(STATED EXERCISE):
Can you rewrite the items starting at the line that contains "Given: Click the $146,145 money button" and ending at the last item, replacing "Participants" with "Attendees" and leaving everything else unchanged?

(Items for locating words and elements):
--------------------------------
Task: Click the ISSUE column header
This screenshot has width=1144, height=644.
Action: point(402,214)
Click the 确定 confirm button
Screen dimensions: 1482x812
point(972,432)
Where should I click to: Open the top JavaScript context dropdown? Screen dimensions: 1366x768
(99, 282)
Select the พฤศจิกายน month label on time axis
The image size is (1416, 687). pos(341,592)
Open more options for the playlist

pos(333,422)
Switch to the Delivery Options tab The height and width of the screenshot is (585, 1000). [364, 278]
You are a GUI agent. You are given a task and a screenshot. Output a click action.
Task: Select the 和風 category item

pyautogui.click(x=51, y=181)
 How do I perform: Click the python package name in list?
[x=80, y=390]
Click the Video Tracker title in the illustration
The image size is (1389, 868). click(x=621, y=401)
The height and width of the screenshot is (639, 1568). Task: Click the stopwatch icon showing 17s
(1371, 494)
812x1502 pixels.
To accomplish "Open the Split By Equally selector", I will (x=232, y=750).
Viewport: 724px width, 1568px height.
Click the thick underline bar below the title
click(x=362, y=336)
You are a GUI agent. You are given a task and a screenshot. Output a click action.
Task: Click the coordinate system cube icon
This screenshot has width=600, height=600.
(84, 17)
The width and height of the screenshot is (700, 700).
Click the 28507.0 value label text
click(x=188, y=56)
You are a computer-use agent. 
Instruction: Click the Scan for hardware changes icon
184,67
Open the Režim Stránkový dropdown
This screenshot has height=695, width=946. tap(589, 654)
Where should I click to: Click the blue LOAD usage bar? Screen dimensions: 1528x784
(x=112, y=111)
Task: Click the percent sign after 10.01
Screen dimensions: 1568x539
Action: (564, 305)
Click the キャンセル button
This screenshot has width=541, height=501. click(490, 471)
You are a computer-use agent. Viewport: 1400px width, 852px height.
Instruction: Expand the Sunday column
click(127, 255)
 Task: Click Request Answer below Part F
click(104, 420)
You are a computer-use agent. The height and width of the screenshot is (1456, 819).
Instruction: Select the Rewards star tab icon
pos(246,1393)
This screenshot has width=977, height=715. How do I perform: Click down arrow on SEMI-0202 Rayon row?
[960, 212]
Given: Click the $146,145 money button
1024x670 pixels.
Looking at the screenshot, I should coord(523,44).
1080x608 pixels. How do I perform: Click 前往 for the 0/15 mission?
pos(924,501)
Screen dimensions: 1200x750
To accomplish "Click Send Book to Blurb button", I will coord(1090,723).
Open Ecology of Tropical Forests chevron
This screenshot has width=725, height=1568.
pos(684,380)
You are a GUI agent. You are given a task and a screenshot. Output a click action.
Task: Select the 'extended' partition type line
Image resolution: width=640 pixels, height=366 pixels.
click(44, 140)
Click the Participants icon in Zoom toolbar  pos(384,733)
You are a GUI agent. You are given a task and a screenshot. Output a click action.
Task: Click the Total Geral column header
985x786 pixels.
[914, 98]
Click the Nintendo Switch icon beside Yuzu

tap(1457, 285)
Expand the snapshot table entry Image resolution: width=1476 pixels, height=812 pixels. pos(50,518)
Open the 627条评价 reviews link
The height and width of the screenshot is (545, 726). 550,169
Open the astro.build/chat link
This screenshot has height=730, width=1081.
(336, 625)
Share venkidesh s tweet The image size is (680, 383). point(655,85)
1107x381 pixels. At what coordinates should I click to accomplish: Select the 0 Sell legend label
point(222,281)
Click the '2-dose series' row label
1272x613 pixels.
--------------------------------
(SOLUTION TO THE PROBLEM):
Given: Click the $146,145 money button
1024x670 pixels.
Looking at the screenshot, I should coord(523,44).
1080x608 pixels. How do I perform: Click 前往 for the 0/15 mission?
pos(924,501)
Screen dimensions: 1200x750
To accomplish "Click Send Book to Blurb button", I will coord(1090,723).
Open Ecology of Tropical Forests chevron
This screenshot has width=725, height=1568.
pos(684,380)
You are a GUI agent. You are given a task and a screenshot. Output a click action.
Task: Select the 'extended' partition type line
Image resolution: width=640 pixels, height=366 pixels.
click(44, 140)
Click the Attendees icon in Zoom toolbar  pos(384,733)
You are a GUI agent. You are given a task and a screenshot. Output a click action.
Task: Click the Total Geral column header
985x786 pixels.
[914, 98]
Click the Nintendo Switch icon beside Yuzu

tap(1457, 285)
Expand the snapshot table entry Image resolution: width=1476 pixels, height=812 pixels. pos(50,518)
Open the 627条评价 reviews link
The height and width of the screenshot is (545, 726). 550,169
Open the astro.build/chat link
This screenshot has height=730, width=1081.
(336, 625)
Share venkidesh s tweet The image size is (680, 383). point(655,85)
1107x381 pixels. At what coordinates should I click to accomplish: Select the 0 Sell legend label
point(222,281)
Click the '2-dose series' row label
1272x613 pixels.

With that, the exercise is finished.